How NetEase Cloud IM SDK Prevents DNS Hijacking with HttpDNS High‑Availability
This article explains the DNS hijacking threat, shares a real incident affecting NetEase Cloud IM, and details a comprehensive high‑availability architecture—including HttpDNS, laddered HTTP requests, caching strategies, and SNI handling—that protects the SDK from DNS attacks and ensures reliable service.
Guide: DNS hijacking attacks DNS resolution servers (DNS) to redirect a domain to an incorrect IP, causing service disruption or malicious redirection. NetEase Cloud IM SDK, a B2B product, must mitigate such risks in complex network environments.

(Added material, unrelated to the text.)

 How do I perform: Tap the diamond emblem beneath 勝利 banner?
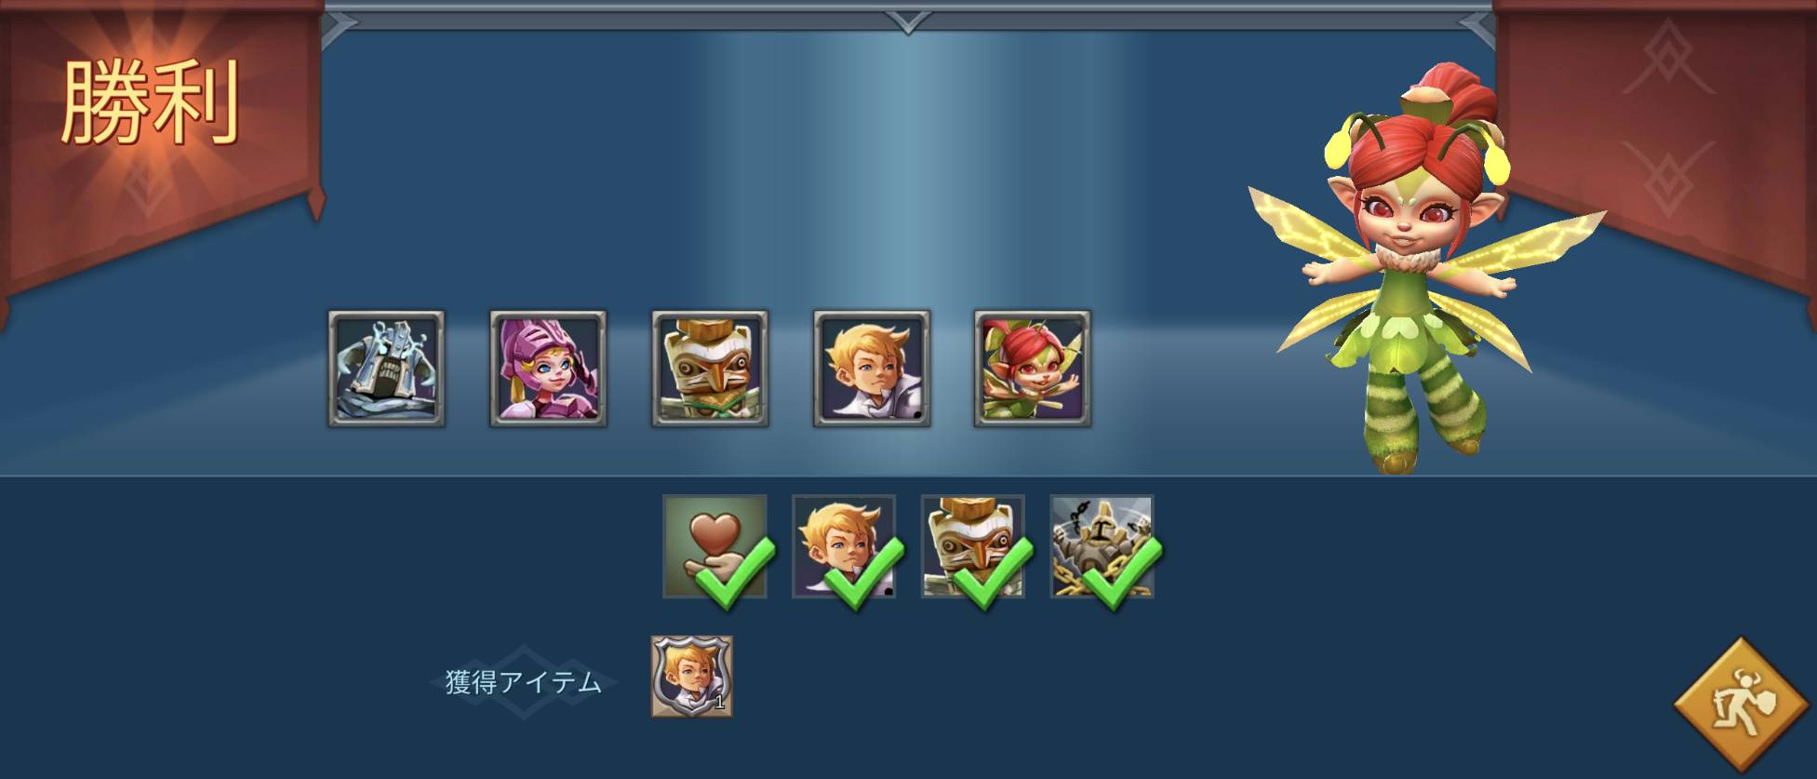pos(149,191)
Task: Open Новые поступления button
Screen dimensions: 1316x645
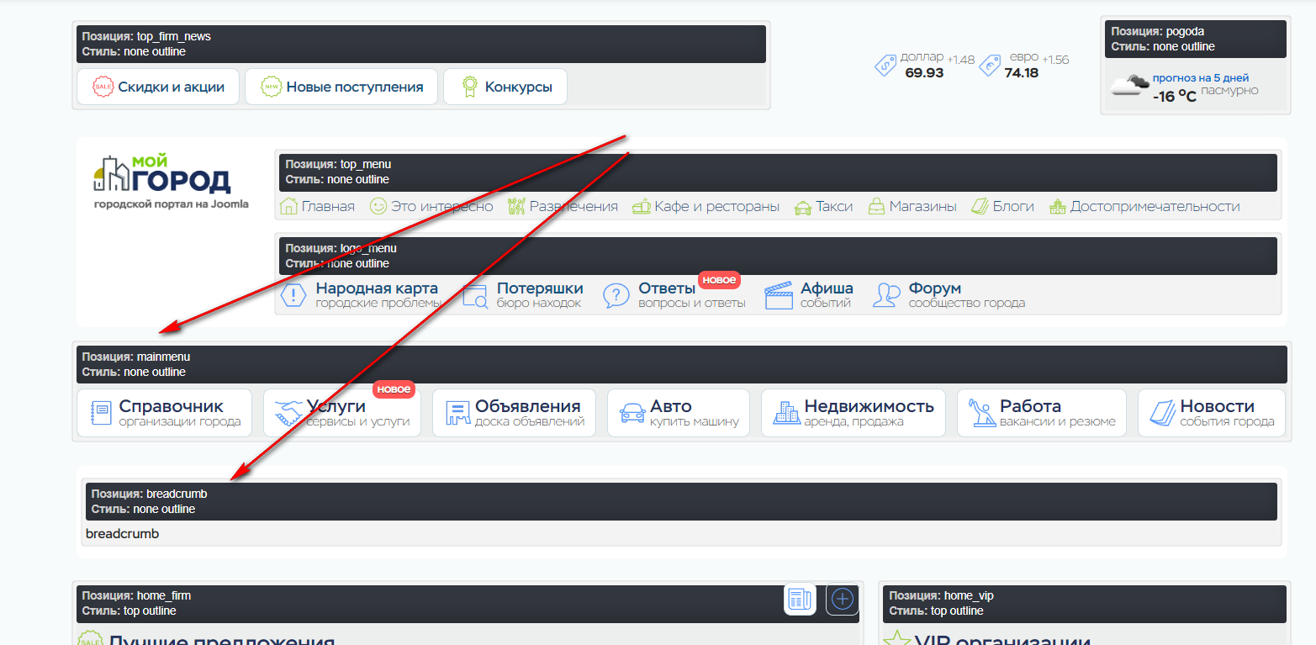Action: pos(341,87)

A past incident where the domain netease.im was hijacked prevented applications using the IM SDK from logging in, prompting an analysis of the SDK’s login flow.

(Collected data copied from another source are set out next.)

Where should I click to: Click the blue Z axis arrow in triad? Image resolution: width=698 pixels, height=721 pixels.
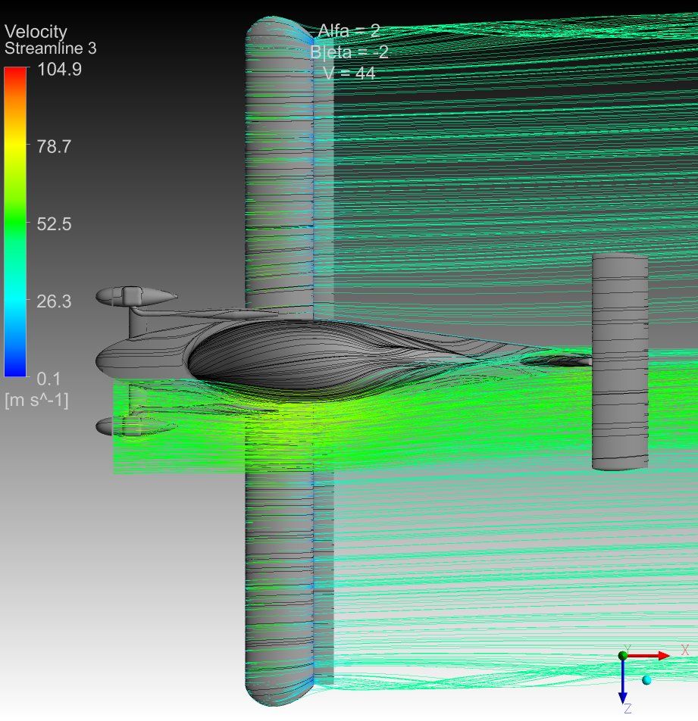coord(622,682)
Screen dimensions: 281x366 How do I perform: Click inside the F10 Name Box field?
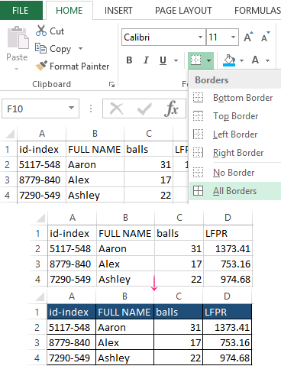pos(36,109)
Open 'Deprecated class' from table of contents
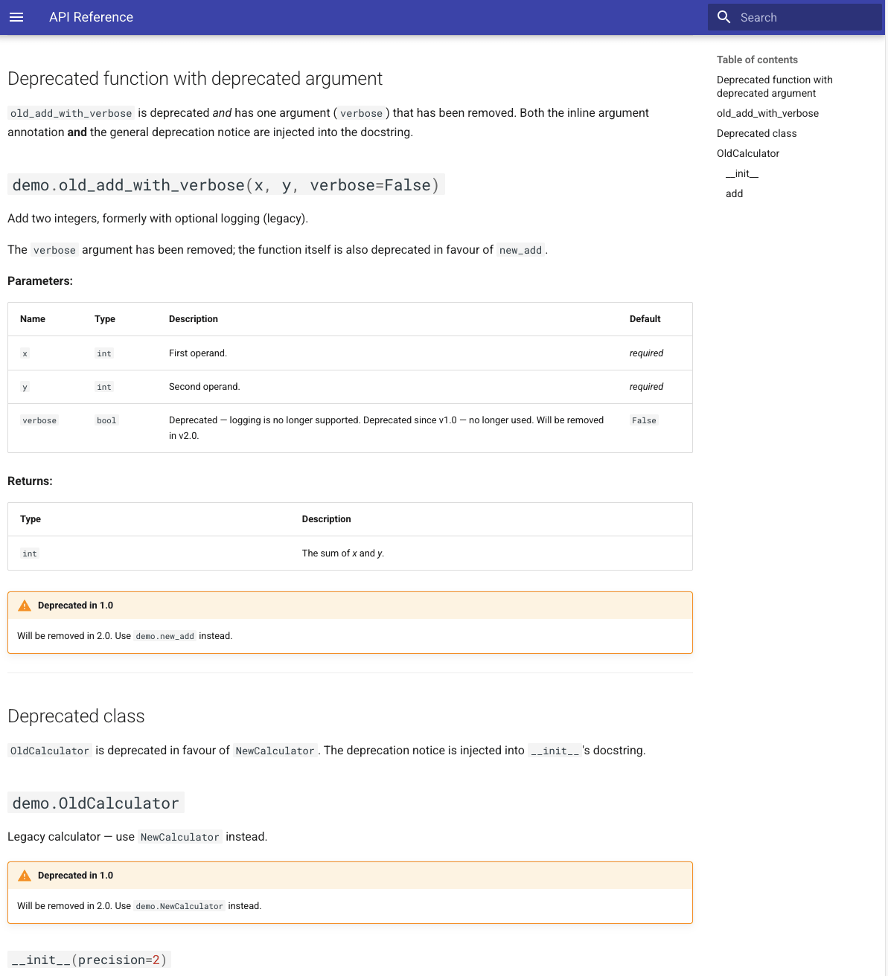 756,133
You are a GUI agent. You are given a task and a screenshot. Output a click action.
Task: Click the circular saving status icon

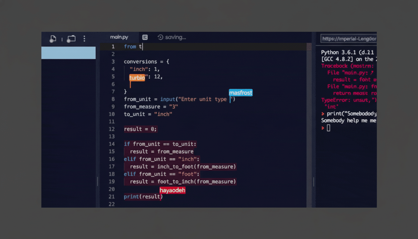pyautogui.click(x=160, y=37)
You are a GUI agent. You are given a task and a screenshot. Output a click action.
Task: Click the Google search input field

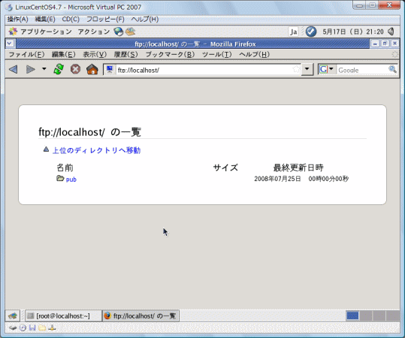pyautogui.click(x=362, y=70)
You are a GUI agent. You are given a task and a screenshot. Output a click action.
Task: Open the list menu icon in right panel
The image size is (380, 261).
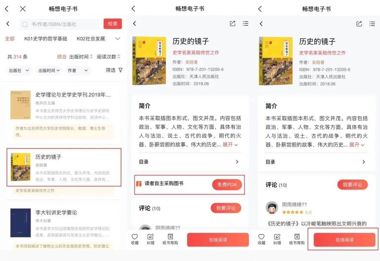372,24
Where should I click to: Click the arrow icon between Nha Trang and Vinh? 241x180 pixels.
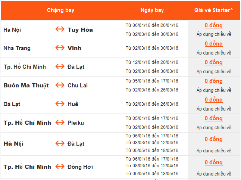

When the "Update LBS" step encounters DNS hijacking, the SDK may timeout or receive wrong responses, failing to obtain the correct Link server address. To prevent this, NetEase Cloud adopts a high‑availability solution based on HttpDNS.
Preventing DNS Hijacking
Common mitigation methods include:
Using HttpDNS to obtain a list of correct, optimal IPs directly from a management system.
Implementing a laddered HTTP request mechanism that tries multiple IPs with short timers before falling back.

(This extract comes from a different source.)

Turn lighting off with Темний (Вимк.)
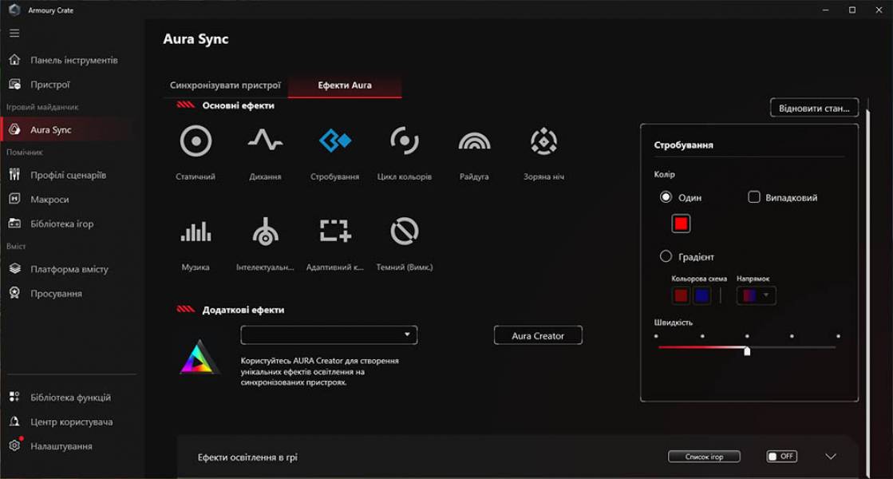Screen dimensions: 893x479 click(x=404, y=232)
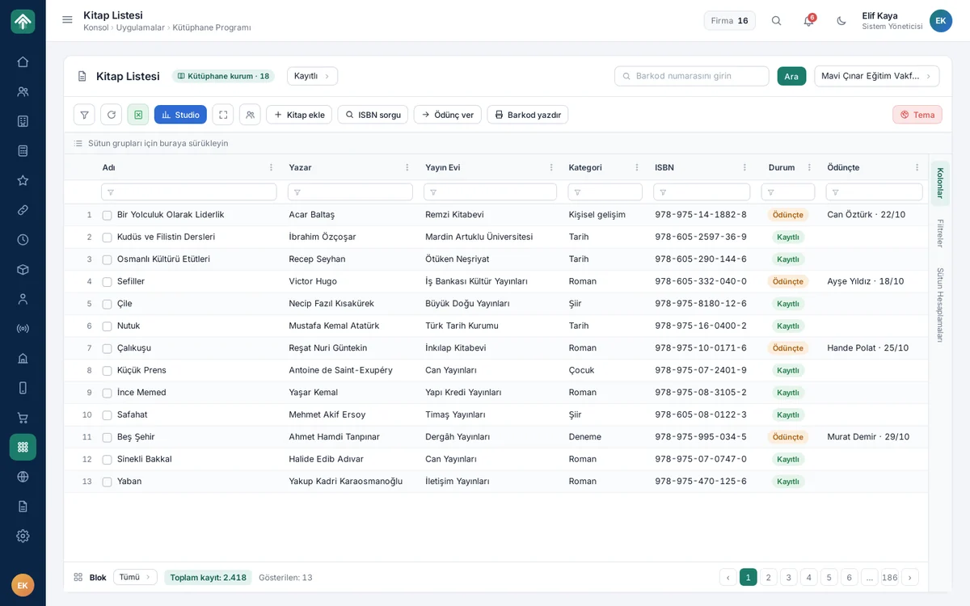Image resolution: width=970 pixels, height=606 pixels.
Task: Open the notifications bell icon
Action: [x=808, y=21]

These approaches reduce the risk of hijacking across all scenarios.
LocalDNS Hijacking Types
Compromised broadband routers alter the user’s LocalDNS, returning forged IPs.
Intercepting DNS queries and injecting fake responses before the legitimate answer arrives.
Cache poisoning where LocalDNS caches altered results.
HttpDNS Implementation
Step 1: The client calls the HttpDNS API to retrieve a list of correct, fastest IPs for a domain.
Step 2: The client sends business protocol requests directly to the obtained IPs, setting the Host header (and handling SNI for HTTPS).
High‑Availability Strategy
The IM SDK integrates HttpDNS to achieve high availability. The overall architecture includes:
The SDK supports cross‑platform native development (Windows, macOS, iOS, Android) and implements the following core functions:
HttpDNS service interface updates and cache maintenance.
Domain query result caching with TTL (default 5 minutes) and redundancy time.
HTTP request handling, including a laddered multi‑address request mechanism.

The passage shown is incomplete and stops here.